A coalition of real estate and banking trade groups is calling on Congress to help banks with liquidity as they allow homeowners to forbear their mortgage payments.

Industry leaders in the real estate sector are calling on the Federal Government to provide a liquidity facility to support a massive expected wave of homeowners requesting forbearance.

A liquidity facility is essentially financial support through the Federal Reserve’s purchasing of bonds or other assets, or direct lending, to create cash flow. In this case, it could be used to act as a lifeline at a time when many lenders are being asked to allow homeowners with government-backed loans to grant 90 days of forbearance.

Part of the CARES Act — the stimulus package aimed at revitalizing the slumping economy — includes mortgage forbearance for a period for the owners of single-family and multi-family homes with a government-backed mortgage.

A coalition of real estate and banking trade groups — which includes the National Association of Realtors, Mortgage Bankers Association, National Association of Home Builders and others — wrote a letter demanding the liquidity facility to support their efforts to allow homeowners the ability to forbear their mortgage payments.

“The established forbearance framework is appropriate, as it gets help to the most people as quickly as possible,” the letter reads. “But the scale of this forbearance program could not have been foreseen by mortgage servicers, or fully anticipated by regulators.”

“It is therefore incumbent upon the government to provide the final piece of the puzzle — a liquidity facility for single-family and multifamily servicers — to ensure that the entire industry can deliver much-needed economic relief to consumers through this unprecedented forbearance plan,” the letter continues. “While some servicers will not need assistance, many others will require temporary support to deliver forbearance at the scale and for the duration required.”

The letter’s authors claim that any delay in creating the liquidity facility could cause great volatility in the market. Mr. Cooper, a mortgage lender and servicer, said in a regulatory filing that 86,000 — or roughly 2.5 percent — of its customers were put on a forbearance plan after the passing of the CARES Act.

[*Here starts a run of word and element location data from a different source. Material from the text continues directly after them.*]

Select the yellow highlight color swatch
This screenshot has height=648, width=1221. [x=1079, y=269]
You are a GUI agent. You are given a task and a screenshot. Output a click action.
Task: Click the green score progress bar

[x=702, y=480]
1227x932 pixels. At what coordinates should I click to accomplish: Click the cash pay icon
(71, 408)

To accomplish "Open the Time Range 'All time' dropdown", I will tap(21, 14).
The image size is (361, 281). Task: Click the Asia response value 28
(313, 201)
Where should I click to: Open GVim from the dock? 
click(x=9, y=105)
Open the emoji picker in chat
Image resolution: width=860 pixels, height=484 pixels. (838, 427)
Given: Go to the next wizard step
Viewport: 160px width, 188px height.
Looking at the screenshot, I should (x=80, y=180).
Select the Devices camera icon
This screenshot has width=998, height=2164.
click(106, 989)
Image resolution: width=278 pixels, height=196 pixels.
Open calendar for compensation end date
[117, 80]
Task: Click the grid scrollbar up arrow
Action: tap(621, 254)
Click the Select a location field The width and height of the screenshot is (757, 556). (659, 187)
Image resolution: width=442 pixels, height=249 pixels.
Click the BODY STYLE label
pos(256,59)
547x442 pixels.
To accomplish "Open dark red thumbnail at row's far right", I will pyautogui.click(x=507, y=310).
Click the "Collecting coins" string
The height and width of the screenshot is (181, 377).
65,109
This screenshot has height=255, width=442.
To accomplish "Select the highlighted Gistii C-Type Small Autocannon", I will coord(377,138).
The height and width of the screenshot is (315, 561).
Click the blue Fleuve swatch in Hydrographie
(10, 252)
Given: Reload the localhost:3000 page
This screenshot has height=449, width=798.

Jay Bray, the CEO of Mr. Cooper, told CNBC that he was told there would be federal liquidity to support servicers as part of the CARES Act.

“It’s frankly frustrating and ridiculous that we do not have a solution in place,” Bray told CNBC. “There is going to be complete chaos. We’re the largest non-bank. We have a strong balance sheet, but for the industry as a whole you’re going to start seeing problems soon.”